Posicionada en la mente del consumidor como una marca ecológica y con conciencia social, con unos valores muy bien definidos, the Body Shop es original, natural, ética.

Su Target también está perfectamente definido, mujer de clase media-alta, de entre 20 y 55 años, que le gusta cuidarse y utilizar para ello cosméticos naturales y se siente comprometida con causas sociales y medioambientales.

La marca ha sido capaz de liderar su nicho basándose en la innovación y en la consistencia de su promesa, aportando confianza mediante la congruencia entre sus acciones, puntos de venta, mensajes, etc., y sus valores.

Se pone de manifiesto la importancia de que una empresa transmita los valores de su fundador y los comunique con efectividad.

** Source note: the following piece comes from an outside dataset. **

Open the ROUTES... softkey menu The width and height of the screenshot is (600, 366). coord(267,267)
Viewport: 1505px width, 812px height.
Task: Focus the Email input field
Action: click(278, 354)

En este caso, la conservación de los recursos naturales, la defensa de los derechos humanos, la protección de los animales y la calidad natural de los productos, atraen a clientes con estos mismos valores que se sienten reflejados en la marca.

La Clave… Encontrar un Océano Azul

Etica The Body Shop

The Body Shop es un ejemplo de Estrategia de Océano Azul donde se exploran nuevos mercados con necesidades específicas.

La fundadora de The Body Shop se basa en sus propios valores y en su criterio para rechazar las prácticas habituales del sector en ese momento, basadas en modelos guapas y jóvenes, promesas de eterna juventud y envases muy costosos.

Ofreciendo productos de calidad e ingredientes naturales en envases sencillos que controlan el costo, y en un compromiso social y medioambiental.

De esta forma deja paralizada a la industria cosmética del momento, porque copiar su fórmula implicaría ir en contra de la validez de su modelo de negocio.

Esta innovación en valor satisface las necesidades de los clientes a la vez que se apoyan causas justas, lo cual provoca la adhesión de muchos consumidores que comparten esos valores y crea un espacio donde la competencia carece de importancia y el precio tampoco es decisivo.